**Requirement**
Reproduce the following lines verbatim, starting at the line that contains "This screenshot has width=1200, height=590." and ending at the last line of the records, with both ends included. Leave the pictures out of your reproduction.

**Dataset excerpts**
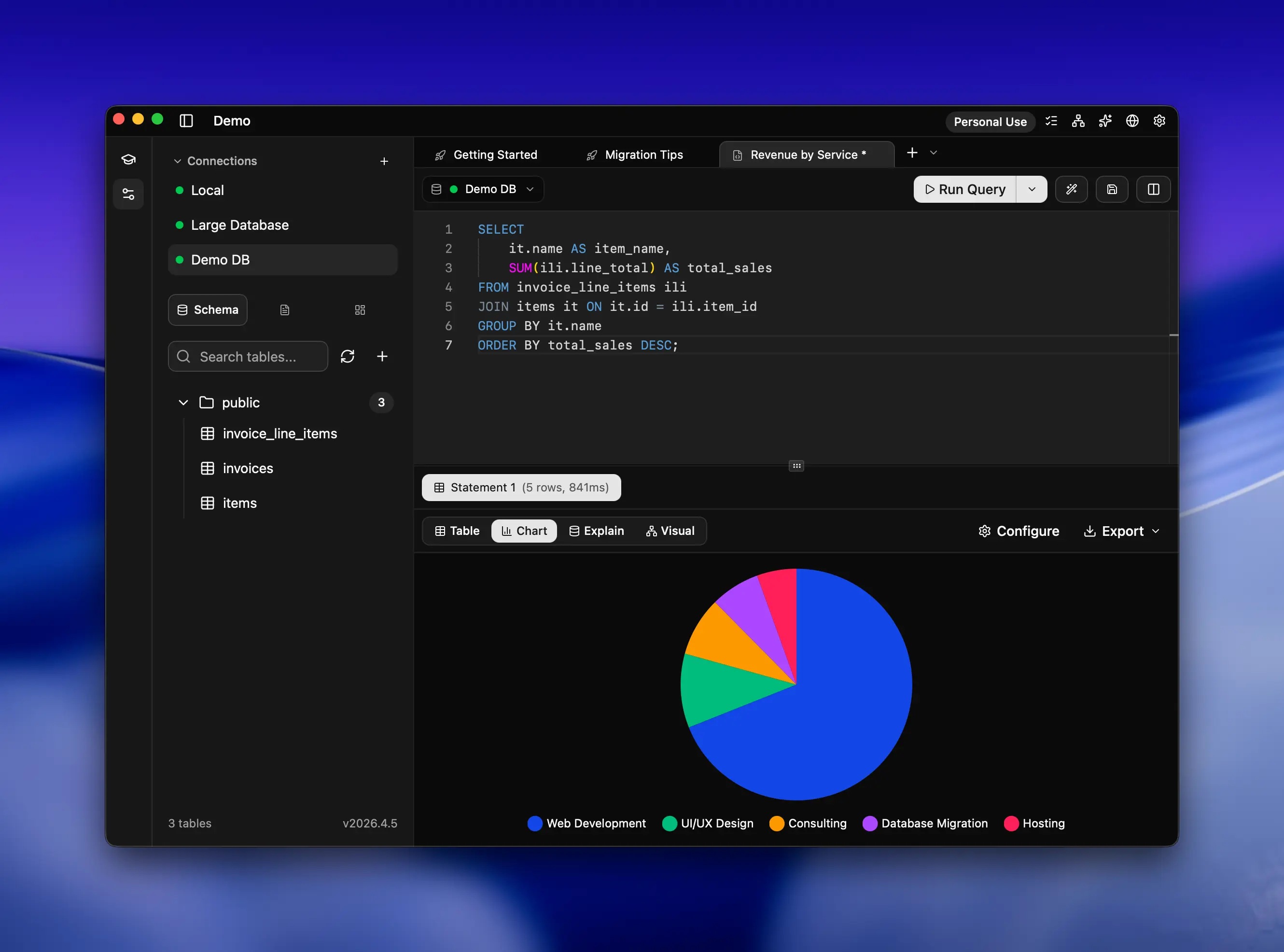The height and width of the screenshot is (952, 1284).
Task: Select the magic wand format icon near Run Query
Action: tap(1072, 189)
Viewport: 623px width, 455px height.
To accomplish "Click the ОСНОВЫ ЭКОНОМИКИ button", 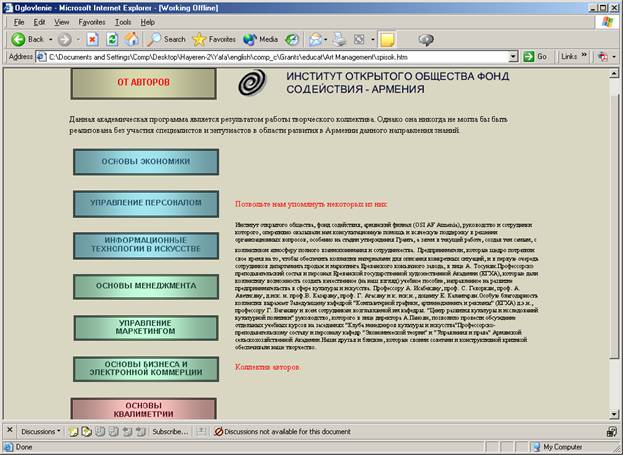I will pos(145,162).
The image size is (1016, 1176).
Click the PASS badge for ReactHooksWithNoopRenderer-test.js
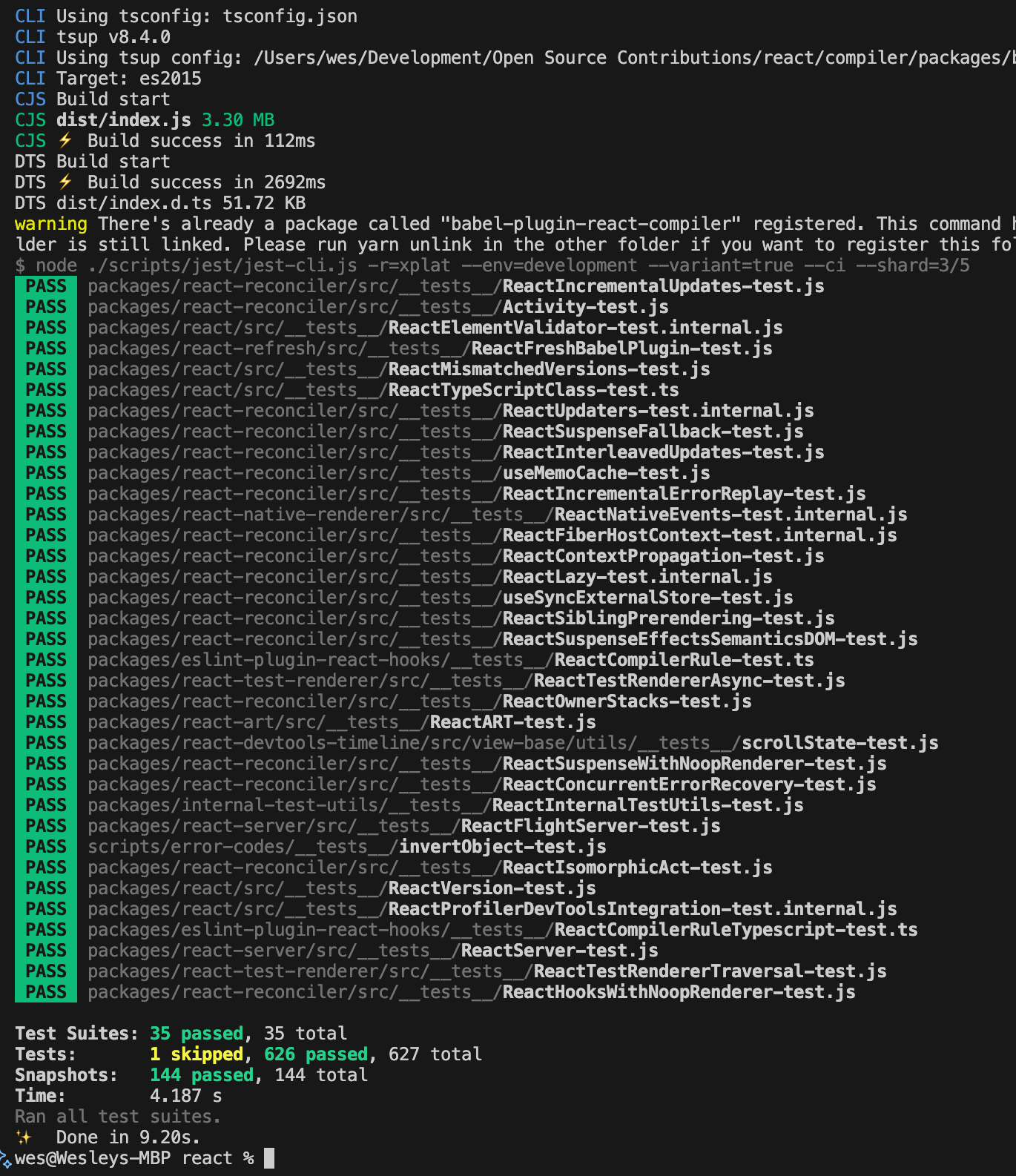[x=46, y=992]
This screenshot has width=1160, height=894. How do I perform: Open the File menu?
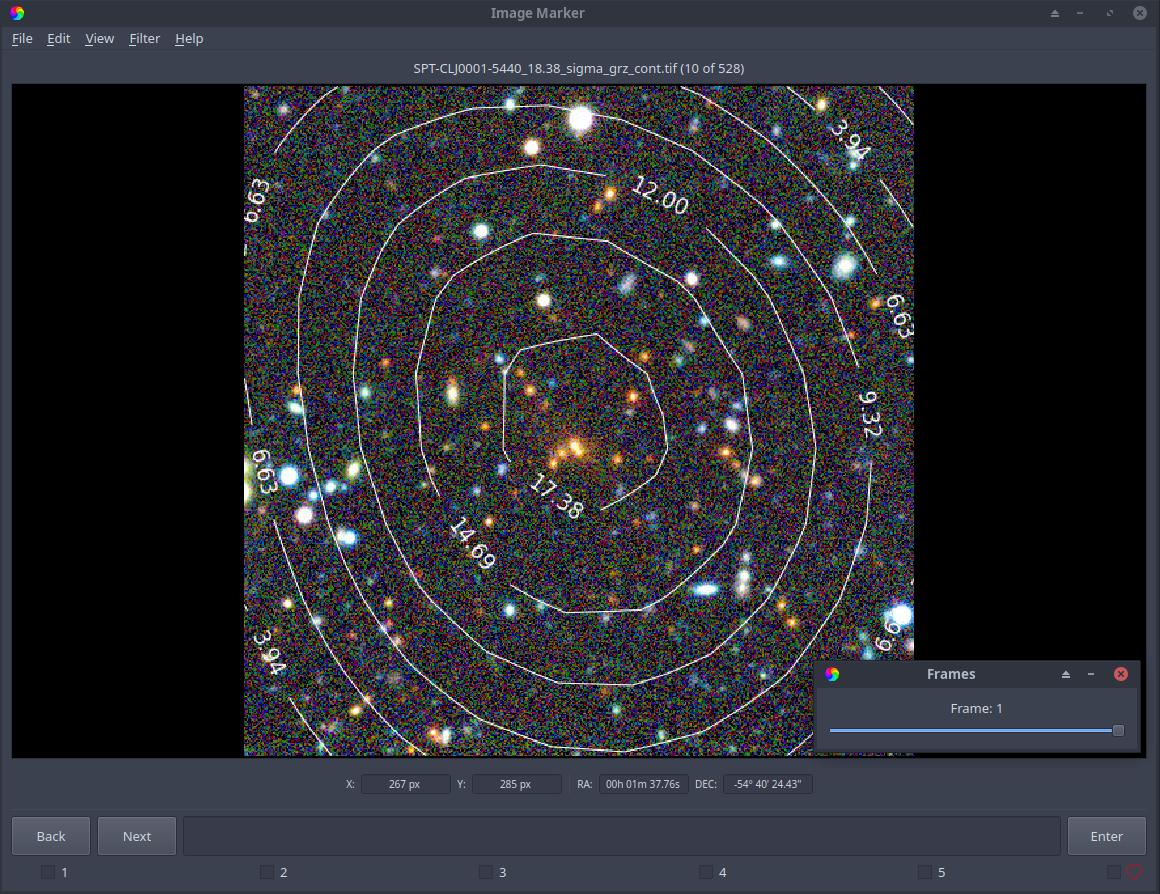22,38
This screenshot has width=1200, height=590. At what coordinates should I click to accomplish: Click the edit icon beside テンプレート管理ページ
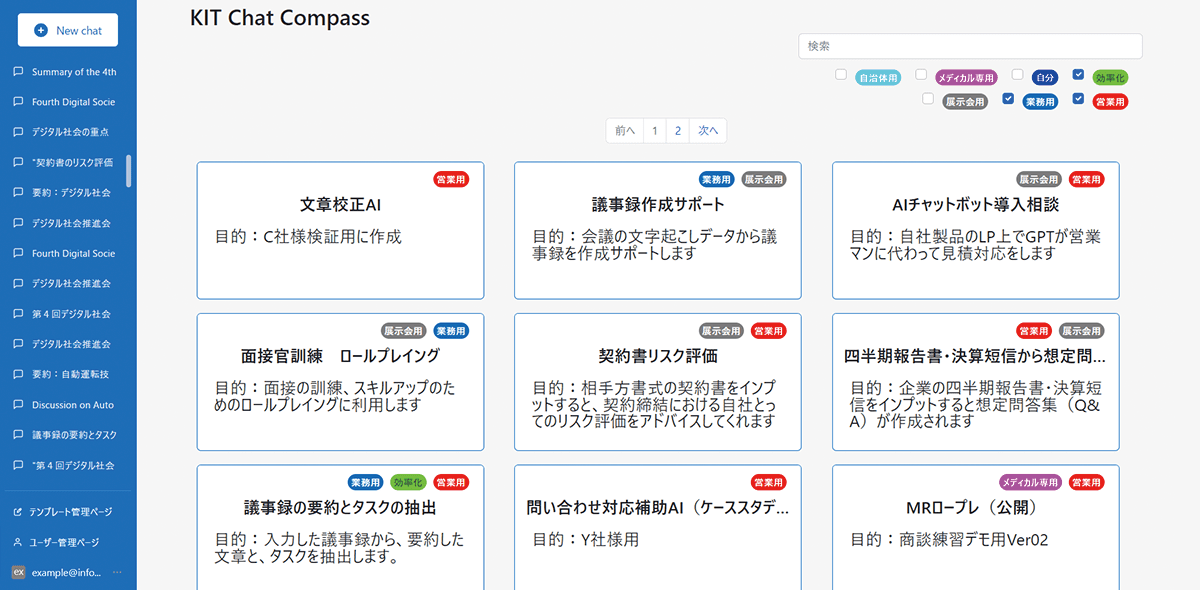pyautogui.click(x=16, y=512)
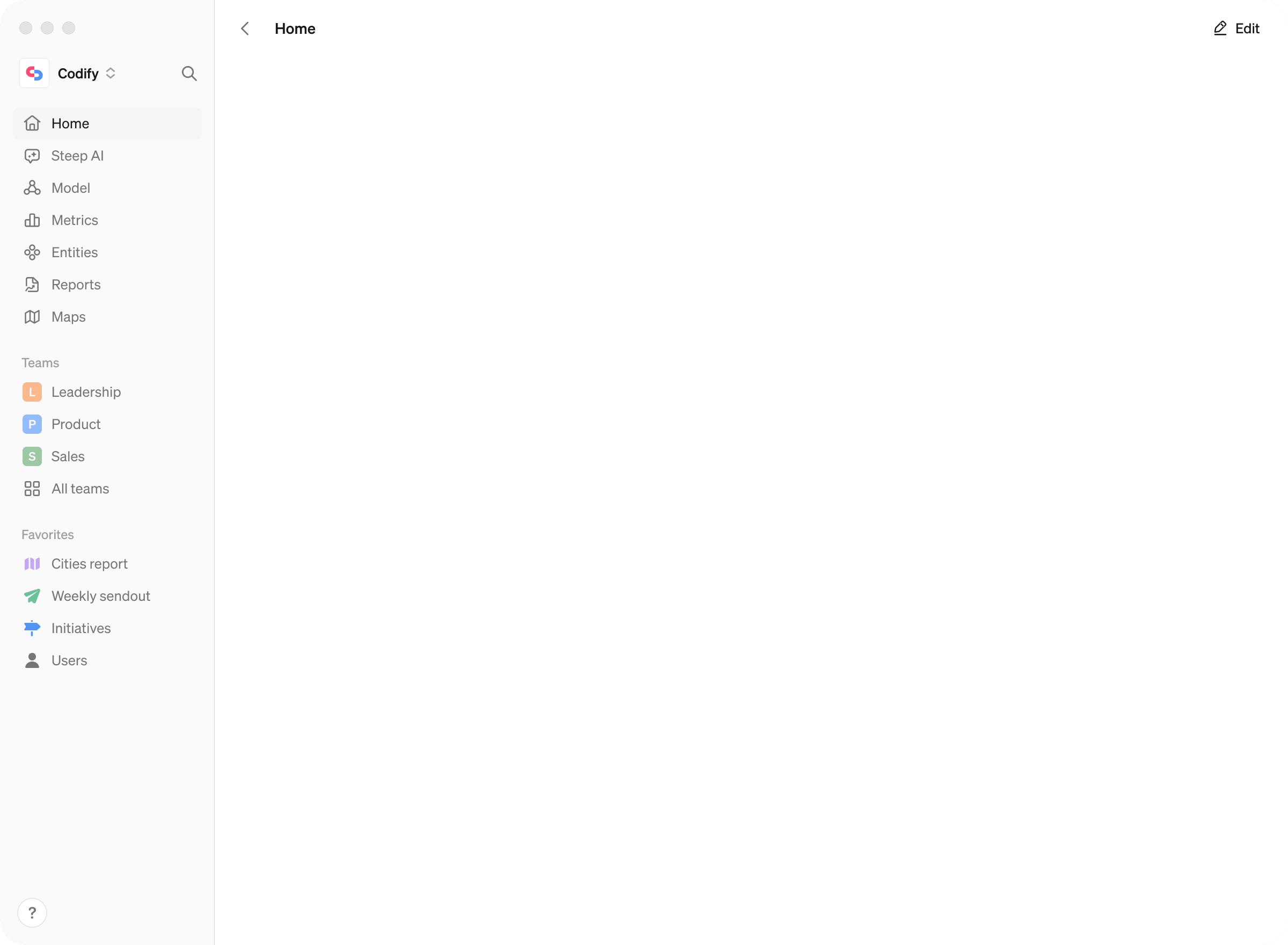View All teams grid
This screenshot has width=1288, height=945.
(x=80, y=489)
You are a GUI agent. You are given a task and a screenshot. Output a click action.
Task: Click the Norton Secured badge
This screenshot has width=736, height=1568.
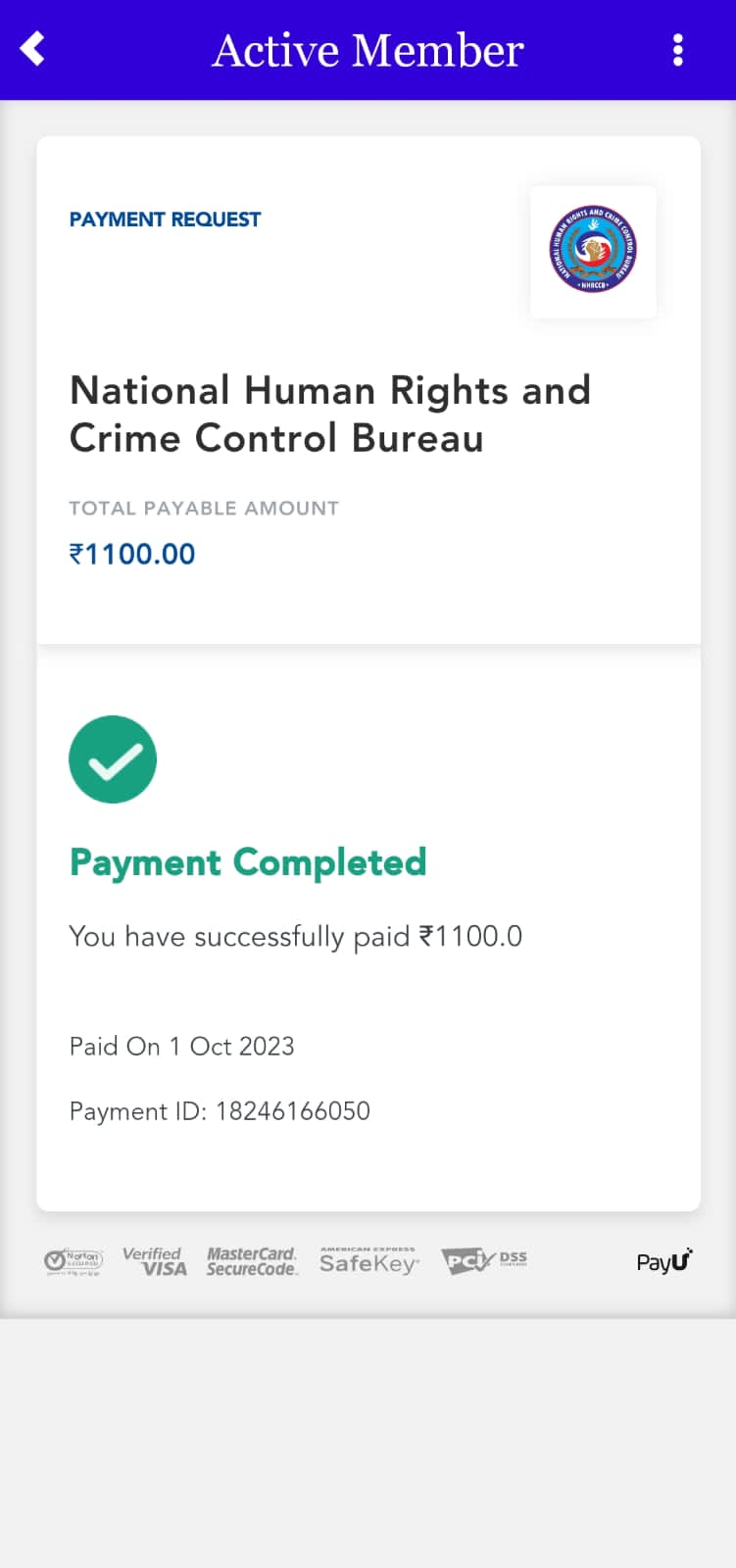[74, 1262]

**Task solution**
This screenshot has width=1200, height=590. At what coordinates should I click to accomplish: Click the edit icon beside テンプレート管理ページ
pyautogui.click(x=16, y=512)
View All teams grid
This screenshot has width=1288, height=945.
(x=80, y=489)
You are a GUI agent. You are given a task and a screenshot. Output a click action.
Task: Click the Norton Secured badge
This screenshot has width=736, height=1568.
[74, 1262]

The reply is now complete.